**The problem:** Could you set down exactly the lines of the data below, starting at the one that holds "The width and height of the screenshot is (1450, 840)." and ending at the one that holds "Task: Click the Name column header", both included, and only those?

**Given data:**
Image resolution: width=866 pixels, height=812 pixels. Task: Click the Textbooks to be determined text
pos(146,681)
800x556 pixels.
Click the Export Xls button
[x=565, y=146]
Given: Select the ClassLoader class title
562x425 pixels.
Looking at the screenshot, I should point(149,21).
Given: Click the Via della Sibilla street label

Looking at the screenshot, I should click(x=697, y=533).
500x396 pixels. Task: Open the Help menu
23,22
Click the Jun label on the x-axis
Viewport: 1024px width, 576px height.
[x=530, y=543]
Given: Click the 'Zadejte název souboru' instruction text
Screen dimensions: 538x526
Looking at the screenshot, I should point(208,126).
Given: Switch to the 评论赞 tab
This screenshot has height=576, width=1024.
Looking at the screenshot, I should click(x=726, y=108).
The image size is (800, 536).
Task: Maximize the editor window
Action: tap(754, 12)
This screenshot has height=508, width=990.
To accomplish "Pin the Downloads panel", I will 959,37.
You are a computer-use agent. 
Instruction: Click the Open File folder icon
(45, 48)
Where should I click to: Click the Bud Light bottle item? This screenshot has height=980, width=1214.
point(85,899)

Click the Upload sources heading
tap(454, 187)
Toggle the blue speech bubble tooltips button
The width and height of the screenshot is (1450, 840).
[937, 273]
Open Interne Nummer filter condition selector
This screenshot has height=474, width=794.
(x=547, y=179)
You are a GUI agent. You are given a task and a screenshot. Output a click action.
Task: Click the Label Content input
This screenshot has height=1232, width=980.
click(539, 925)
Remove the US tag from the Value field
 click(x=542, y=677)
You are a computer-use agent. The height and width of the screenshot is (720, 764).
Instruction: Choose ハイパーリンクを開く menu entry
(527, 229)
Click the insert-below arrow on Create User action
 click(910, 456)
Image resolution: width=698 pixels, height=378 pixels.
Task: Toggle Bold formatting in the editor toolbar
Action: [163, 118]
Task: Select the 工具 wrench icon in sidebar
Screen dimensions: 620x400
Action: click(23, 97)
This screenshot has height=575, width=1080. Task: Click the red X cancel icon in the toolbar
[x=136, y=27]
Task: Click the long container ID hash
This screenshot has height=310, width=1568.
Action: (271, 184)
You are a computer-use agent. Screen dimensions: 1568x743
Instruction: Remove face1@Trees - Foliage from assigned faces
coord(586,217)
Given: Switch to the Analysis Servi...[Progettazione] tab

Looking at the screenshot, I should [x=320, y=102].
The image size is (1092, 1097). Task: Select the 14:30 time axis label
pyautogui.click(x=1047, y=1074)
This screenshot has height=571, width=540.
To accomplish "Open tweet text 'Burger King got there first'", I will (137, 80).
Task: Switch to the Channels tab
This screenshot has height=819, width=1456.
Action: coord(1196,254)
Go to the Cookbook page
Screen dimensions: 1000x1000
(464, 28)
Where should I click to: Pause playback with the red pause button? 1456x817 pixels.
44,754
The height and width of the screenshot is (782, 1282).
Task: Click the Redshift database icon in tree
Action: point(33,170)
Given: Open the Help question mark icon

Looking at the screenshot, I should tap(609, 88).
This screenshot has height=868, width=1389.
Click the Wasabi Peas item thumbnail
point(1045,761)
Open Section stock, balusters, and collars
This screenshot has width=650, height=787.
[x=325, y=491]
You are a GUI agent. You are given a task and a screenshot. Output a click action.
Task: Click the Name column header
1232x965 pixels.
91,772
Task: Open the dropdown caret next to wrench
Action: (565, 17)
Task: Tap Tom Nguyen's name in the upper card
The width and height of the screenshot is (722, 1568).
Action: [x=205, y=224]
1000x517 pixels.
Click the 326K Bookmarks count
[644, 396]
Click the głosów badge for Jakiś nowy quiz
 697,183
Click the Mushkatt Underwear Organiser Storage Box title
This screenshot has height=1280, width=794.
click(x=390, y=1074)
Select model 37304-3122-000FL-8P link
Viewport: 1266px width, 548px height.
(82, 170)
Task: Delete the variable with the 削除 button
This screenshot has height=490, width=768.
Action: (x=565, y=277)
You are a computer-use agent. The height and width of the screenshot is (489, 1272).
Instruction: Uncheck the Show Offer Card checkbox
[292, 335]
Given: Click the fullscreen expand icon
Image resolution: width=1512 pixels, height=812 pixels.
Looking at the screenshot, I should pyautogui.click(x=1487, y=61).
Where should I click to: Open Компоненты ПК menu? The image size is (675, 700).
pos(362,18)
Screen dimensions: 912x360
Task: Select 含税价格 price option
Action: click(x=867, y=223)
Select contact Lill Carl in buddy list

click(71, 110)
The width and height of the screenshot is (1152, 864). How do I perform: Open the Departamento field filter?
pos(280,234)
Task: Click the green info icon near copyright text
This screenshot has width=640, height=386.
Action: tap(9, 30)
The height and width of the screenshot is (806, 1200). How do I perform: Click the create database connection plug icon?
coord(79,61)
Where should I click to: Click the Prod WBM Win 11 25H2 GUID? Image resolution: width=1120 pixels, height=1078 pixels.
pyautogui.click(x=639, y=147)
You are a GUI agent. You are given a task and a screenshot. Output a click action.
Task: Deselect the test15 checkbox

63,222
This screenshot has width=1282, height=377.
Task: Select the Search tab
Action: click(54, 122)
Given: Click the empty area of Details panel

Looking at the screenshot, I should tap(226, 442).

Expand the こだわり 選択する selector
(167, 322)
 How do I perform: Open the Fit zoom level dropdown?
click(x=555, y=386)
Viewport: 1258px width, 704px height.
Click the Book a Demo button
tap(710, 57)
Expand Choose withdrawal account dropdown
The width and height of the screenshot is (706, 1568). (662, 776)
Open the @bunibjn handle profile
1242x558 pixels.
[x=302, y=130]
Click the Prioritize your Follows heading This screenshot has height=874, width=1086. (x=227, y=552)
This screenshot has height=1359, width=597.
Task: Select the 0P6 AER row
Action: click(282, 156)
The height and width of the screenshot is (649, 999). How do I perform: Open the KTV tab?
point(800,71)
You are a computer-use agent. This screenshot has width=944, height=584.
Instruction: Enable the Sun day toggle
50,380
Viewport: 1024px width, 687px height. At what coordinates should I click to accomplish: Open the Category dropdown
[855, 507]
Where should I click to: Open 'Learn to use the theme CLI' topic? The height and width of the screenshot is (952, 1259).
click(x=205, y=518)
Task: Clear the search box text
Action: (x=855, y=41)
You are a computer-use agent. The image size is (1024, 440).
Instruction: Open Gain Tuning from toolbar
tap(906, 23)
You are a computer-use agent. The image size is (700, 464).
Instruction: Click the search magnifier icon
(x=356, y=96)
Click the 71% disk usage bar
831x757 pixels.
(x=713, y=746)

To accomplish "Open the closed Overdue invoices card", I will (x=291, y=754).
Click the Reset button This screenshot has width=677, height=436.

**Output for this exercise:**
The width and height of the screenshot is (1450, 840).
[937, 273]
Open Interne Nummer filter condition selector
This screenshot has height=474, width=794.
(x=547, y=179)
You are a GUI agent. You are given a task and a screenshot. Output a click action.
Task: Click the Label Content input
This screenshot has height=1232, width=980.
click(539, 925)
Remove the US tag from the Value field
 click(x=542, y=677)
You are a computer-use agent. The height and width of the screenshot is (720, 764).
Instruction: Choose ハイパーリンクを開く menu entry
(527, 229)
Click the insert-below arrow on Create User action
 click(910, 456)
Image resolution: width=698 pixels, height=378 pixels.
Task: Toggle Bold formatting in the editor toolbar
Action: [163, 118]
Task: Select the 工具 wrench icon in sidebar
Screen dimensions: 620x400
Action: click(23, 97)
This screenshot has height=575, width=1080. Task: Click the red X cancel icon in the toolbar
[x=136, y=27]
Task: Click the long container ID hash
This screenshot has height=310, width=1568.
Action: (271, 184)
You are a computer-use agent. Screen dimensions: 1568x743
Instruction: Remove face1@Trees - Foliage from assigned faces
coord(586,217)
Given: Switch to the Analysis Servi...[Progettazione] tab

Looking at the screenshot, I should [x=320, y=102].
The image size is (1092, 1097). Task: Select the 14:30 time axis label
pyautogui.click(x=1047, y=1074)
This screenshot has height=571, width=540.
To accomplish "Open tweet text 'Burger King got there first'", I will (137, 80).
Task: Switch to the Channels tab
This screenshot has height=819, width=1456.
Action: coord(1196,254)
Go to the Cookbook page
Screen dimensions: 1000x1000
(464, 28)
Where should I click to: Pause playback with the red pause button? 1456x817 pixels.
44,754
The height and width of the screenshot is (782, 1282).
Task: Click the Redshift database icon in tree
Action: point(33,170)
Given: Open the Help question mark icon

Looking at the screenshot, I should tap(609, 88).
This screenshot has height=868, width=1389.
Click the Wasabi Peas item thumbnail
point(1045,761)
Open Section stock, balusters, and collars
This screenshot has width=650, height=787.
[x=325, y=491]
You are a GUI agent. You are given a task and a screenshot. Output a click action.
Task: Click the Name column header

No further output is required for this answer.